RUSSIAN: Russian is usually considered the lingua franca of Eastern Europe, uniting many countries that used to be part of the USSR. Russia has also given the world a great number of its greatest creative minds: Griboyedov, Pushkin, Lermontov, Dostoyevsky, Turgenev, Tolstoy, Chekhov, Yesenin, Akhmatova, and many more. Russia is also increasingly integrating into the world economy, and so its language is of significance to anyone interested in world economics.
#4 DIFFICULTY LEVEL
To answer the question “which language should you learn?”, you might wish to take the relative difficulty of those languages into consideration.
Each language comes with a different set of challenges. Languages might have complex writing systems, irregular spelling systems, or complex phonology. Generally speaking, the more a language differs from the languages you know, the harder it is to learn.
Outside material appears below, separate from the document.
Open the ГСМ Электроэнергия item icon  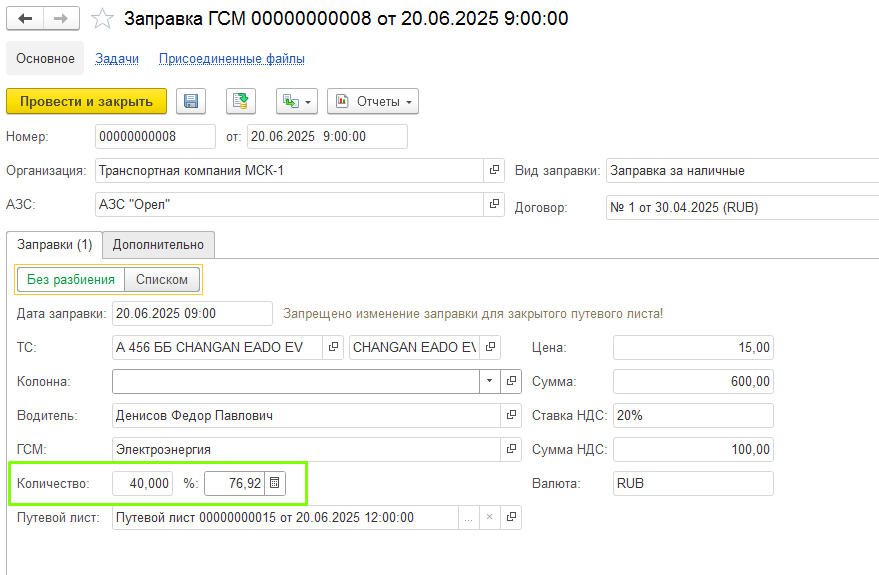tap(511, 449)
MANDARIN: for speakers of Latin-based languages, learning a whole new script can be daunting, but it is not impossible. It will, however, take a significant period of immersion to build up any semblance of fluency. Chinese characters represent words rather than letters, which make for a lot to remember.
FRENCH: French is probably the most difficult Romance language to learn, with its heavily prescriptive grammar, and even heavier collection of irregularities, and almost unique vowel sounds.
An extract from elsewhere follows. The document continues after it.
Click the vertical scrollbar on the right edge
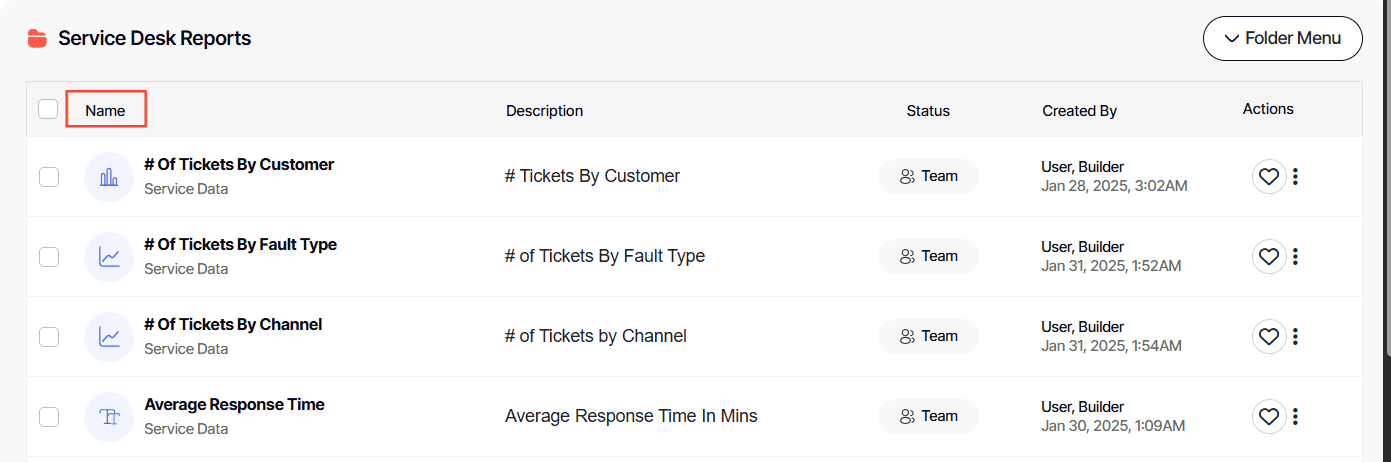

GERMAN: German is very similar to English in some ways, making pronunciation and comprehension a little easier. It’s also very grammatically prescriptive, and therefore appeals to lovers of all things linguistic.
SPANISH: It is quite easy to learn in terms of reading and understanding, as it has very few irregularities compared with German and French. The Spanish language does vary across the Atlantic and across the Americas, but most variants are easily understood with a basic grasp on the language.
ARABIC: The difficulty with learning Arabic outside of an Arabic-speaking context is that you will learn the classical form of the language, which is rarely spoken in real-life situations. Arabic is generally spoken in various dialects from region to region and country to country, some of which are unintelligible across the border! This naturally makes learning Arabic slightly tricky.
RUSSIAN: Although it uses the Cyrillic script, the Russian alphabet only has 33 characters, so is not so different from Latin-based languages in terms of its word structure. Russian is one of the easier languages to learn, as its structure is logical with very few irregularities.
So, which language do you want to learn? Which languages do you already speak?